Combining ABO and Rh gives you eight common blood types: A+, A-, B+, B-, AB+, AB-, O+, and O-.

How Blood Type Is Inherited

Because you get one ABO allele from each parent, your blood type follows predictable inheritance patterns. Two parents who are both type A (with the hidden genotype AO) have a 75% chance of having a type A child and a 25% chance of a type O child. That’s because each parent can pass on either their A or their O allele, and only the combination OO produces type O.

Some combinations rule out certain blood types entirely. Two type O parents (both OO) can only have type O children. A parent with type AB blood will always pass on either an A or a B allele, so their child cannot be type O unless the other parent contributes an O. Here’s a quick breakdown of the possible genotypes:

  • Type A: genotype AA or AO
  • Type B: genotype BB or BO
  • Type AB: genotype AB
  • Type O: genotype OO

This is why blood type can sometimes surprise families. Two parents with type B blood (both carrying the BO genotype) can have a child with type O blood, because there’s a 25% chance both pass on the O allele.

Why Blood Types Matter for Transfusions

Your immune system naturally produces antibodies against the ABO antigens you don’t carry. If you have type A blood, your plasma contains antibodies that attack B antigens. Type B blood carries antibodies against A. Type O blood carries both anti-A and anti-B antibodies. Type AB blood carries neither.

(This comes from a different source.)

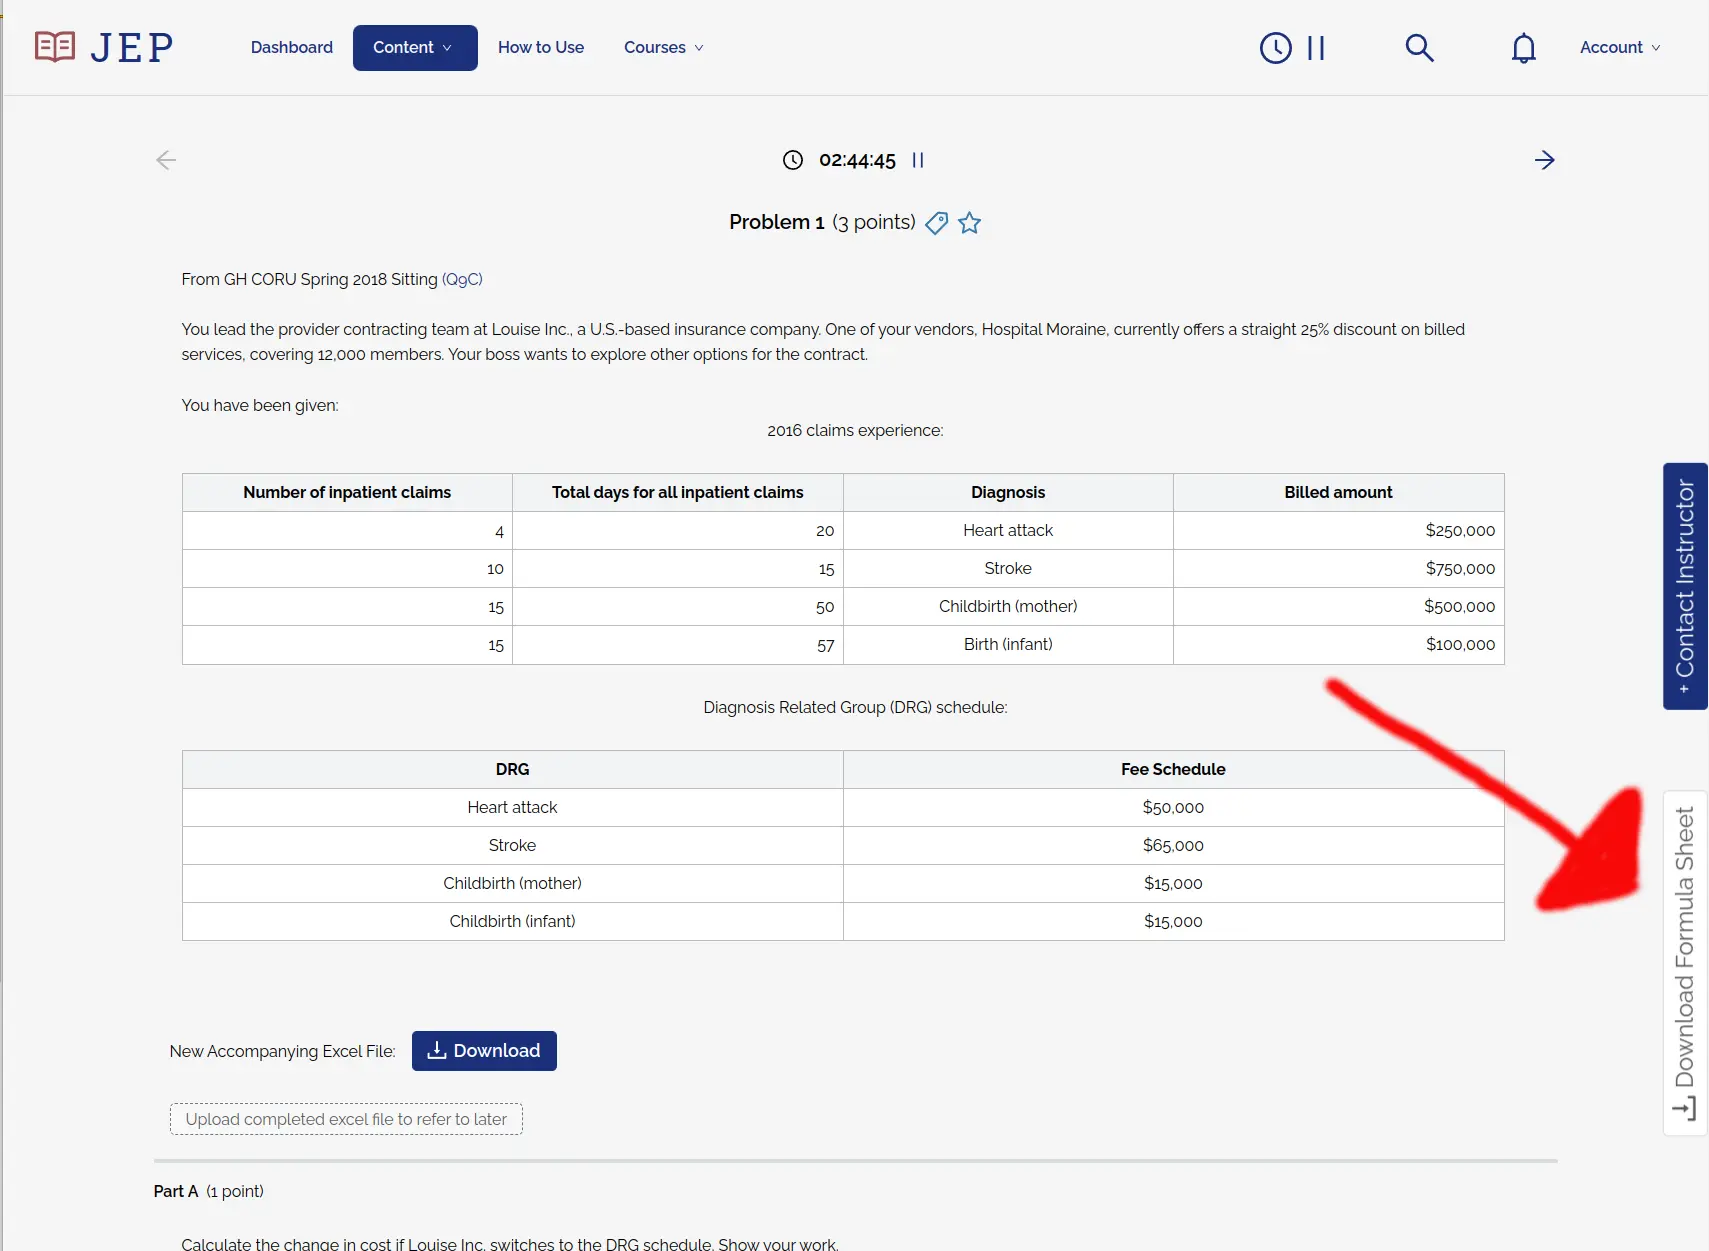Open the Contact Instructor sidebar tab
Screen dimensions: 1709x1251
[x=1683, y=587]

This is why a mismatched transfusion triggers a dangerous immune reaction. The antibodies in the recipient’s blood attack the foreign antigens on the donated red blood cells. Type O negative blood is considered the universal red cell donor because O cells carry no A, B, or D antigens, giving the recipient’s immune system nothing to target. Type AB positive is the universal recipient for the opposite reason: people with AB+ blood have all three antigens on their cells already, so their immune system produces no antibodies against A, B, or D.

Beyond ABO and Rh

ABO and Rh get all the attention, but the International Society of Blood Transfusion recognizes over 40 blood group systems. After ABO and Rh, the most clinically important are the Kell, Duffy, and Kidd systems. Antibodies against antigens in these systems are the next most likely to cause transfusion reactions or complications during pregnancy. For routine blood typing, ABO and Rh cover the vast majority of compatibility concerns. But people who receive repeated transfusions, such as those with sickle cell disease, often need more detailed matching across these additional systems to prevent their immune system from building up problematic antibodies.

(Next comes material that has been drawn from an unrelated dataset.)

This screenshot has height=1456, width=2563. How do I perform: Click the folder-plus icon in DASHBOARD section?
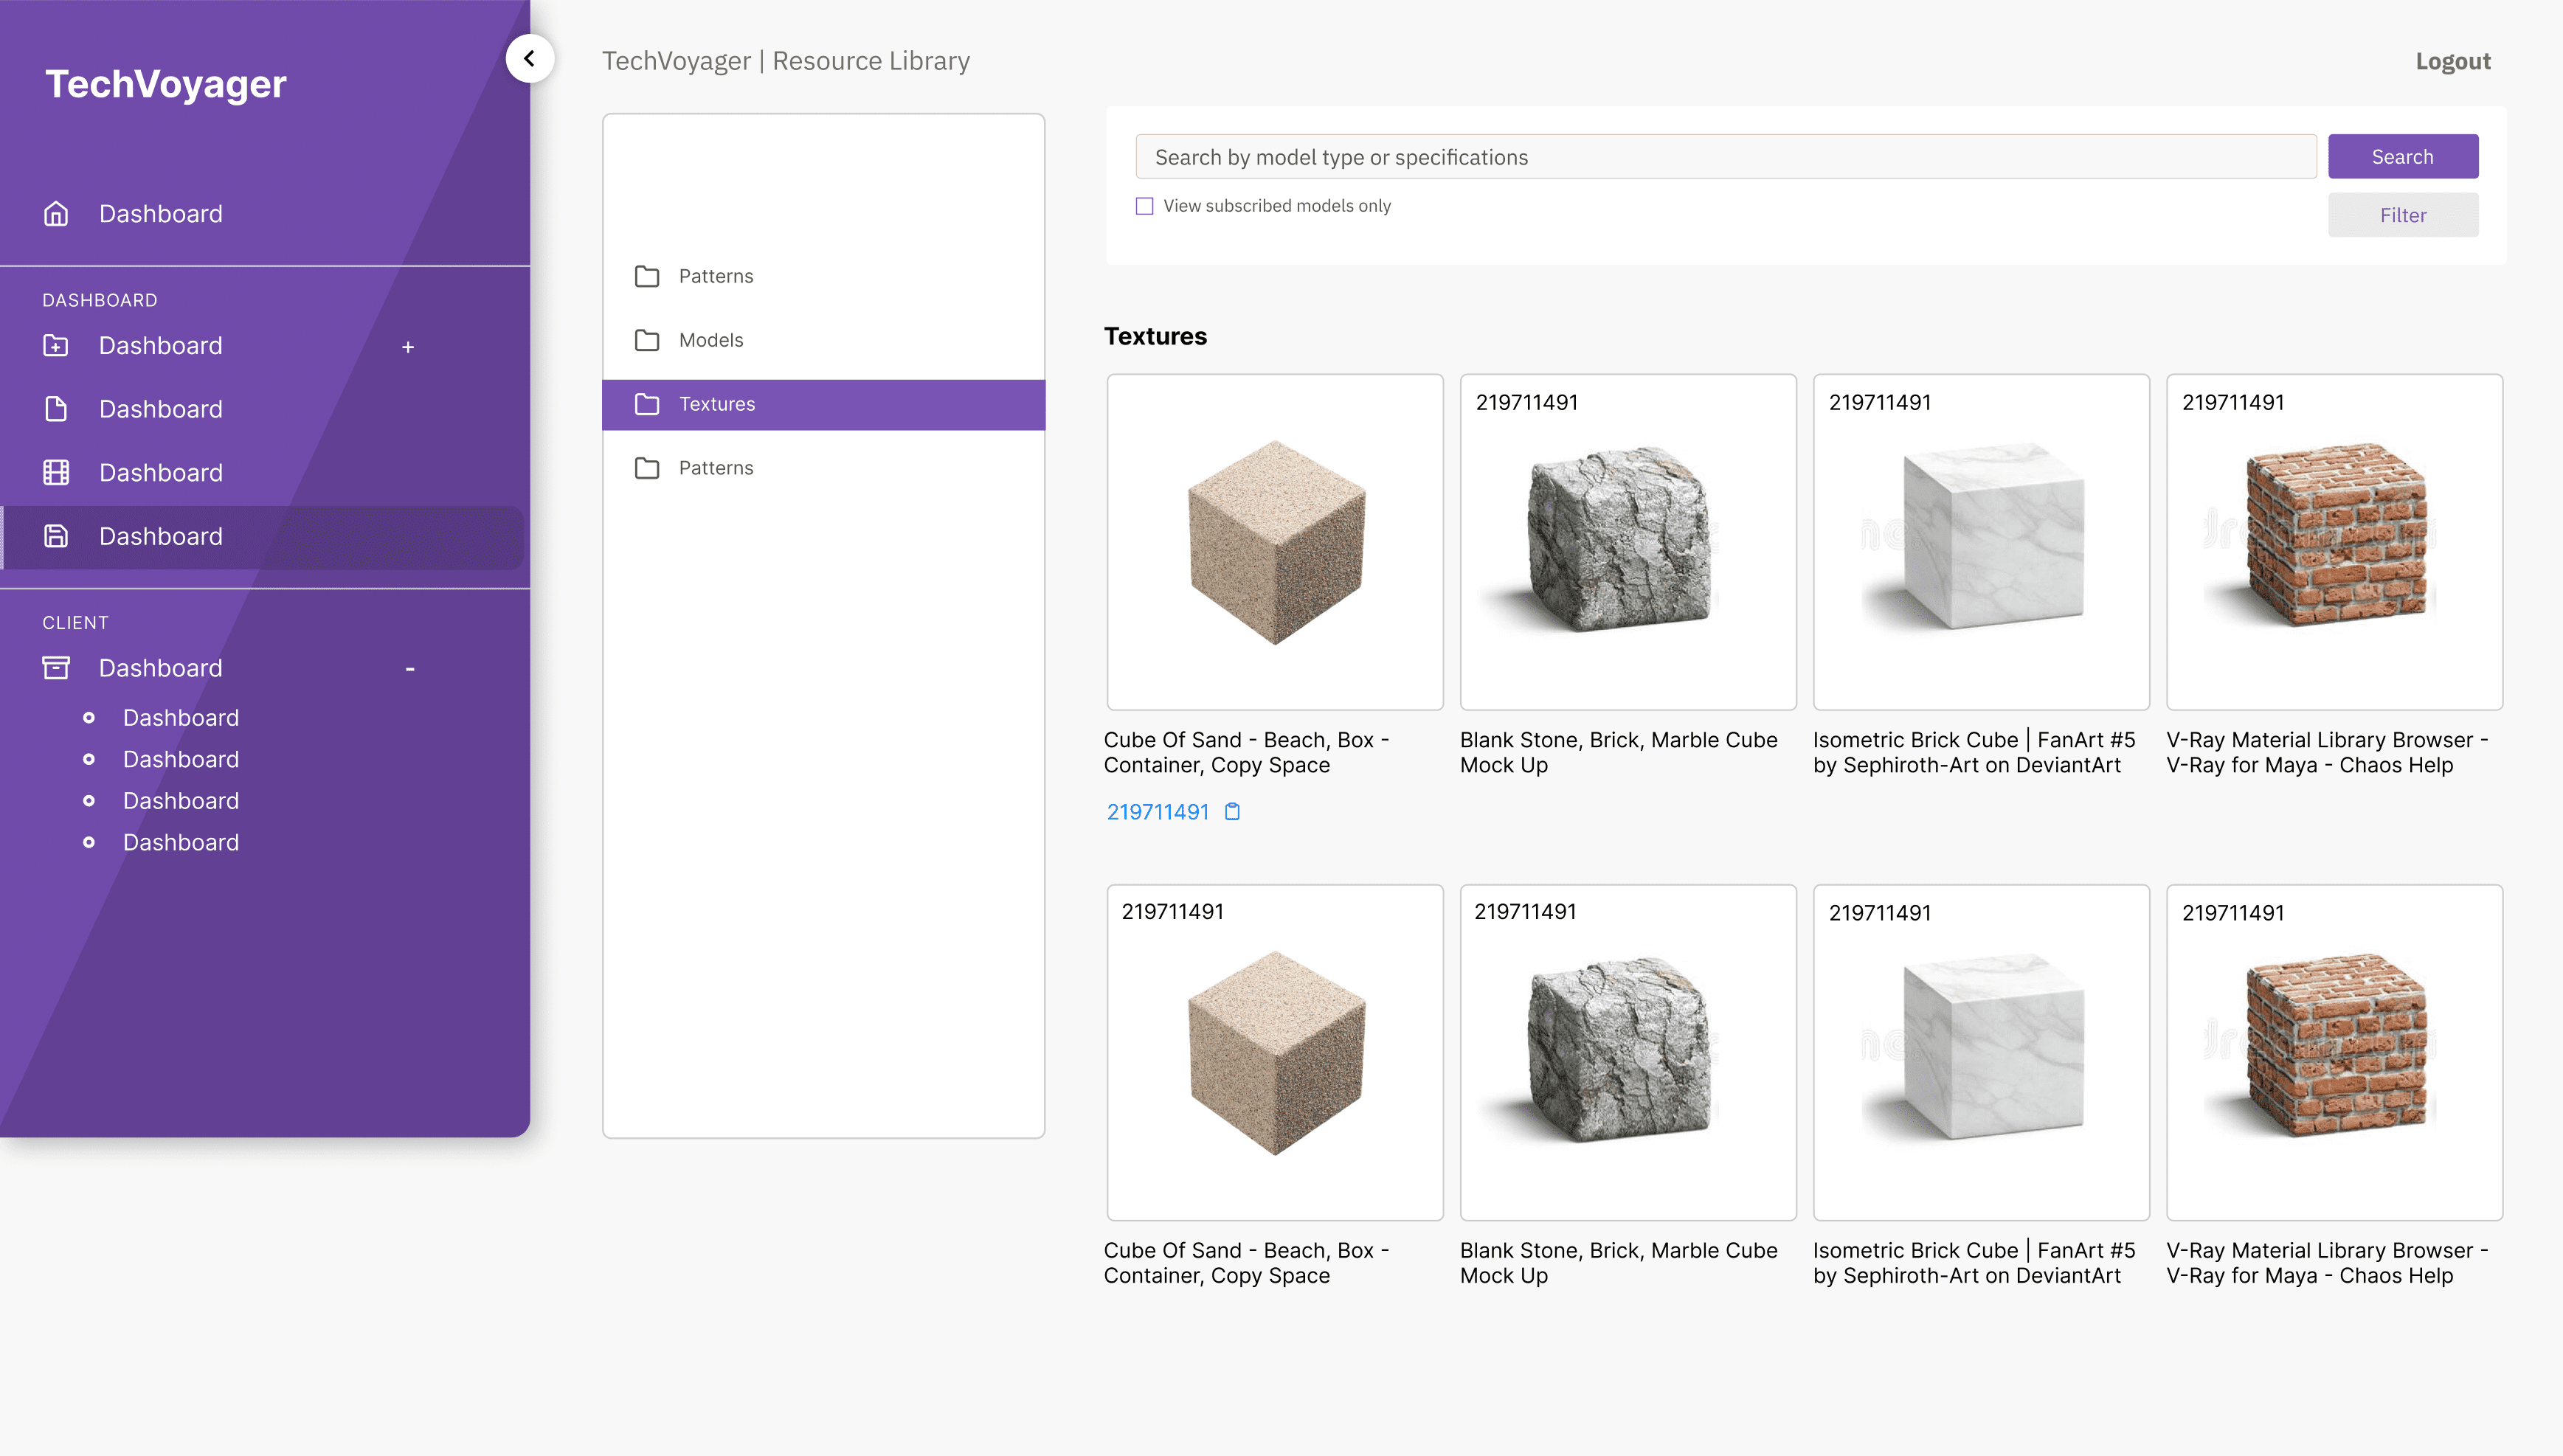[x=56, y=346]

The Bombay Phenotype: A Rare Exception

In extremely rare cases, a person can carry A or B alleles yet still test as type O. This happens in the Bombay phenotype, caused by mutations in a separate gene called FUT1 (the H gene). This gene produces the enzyme that builds the H antigen, the precursor that A and B enzymes modify. Without a functional H antigen, the A and B enzymes have nothing to work on, so no A or B markers appear on the red blood cells regardless of what ABO alleles the person carries.

People with the Bombay phenotype can only safely receive blood from other Bombay donors. Their immune system produces antibodies against A, B, and H antigens, meaning even type O blood (which still carries unmodified H antigen) triggers a reaction. It occurs in roughly 1 in 10,000 people in parts of India and is far rarer elsewhere.

How Old Are Blood Types?

Human blood groups are ancient genetic markers that evolved over millions of years. One theory holds that type O was the original blood type, with A and B emerging later through successive mutations and branching over time. An alternative hypothesis suggests the ancestral type was actually AB, which gradually gave rise to A, B, and finally O through genetic changes. Either way, blood type variation has been part of the human story far longer than modern medicine has been around to classify it.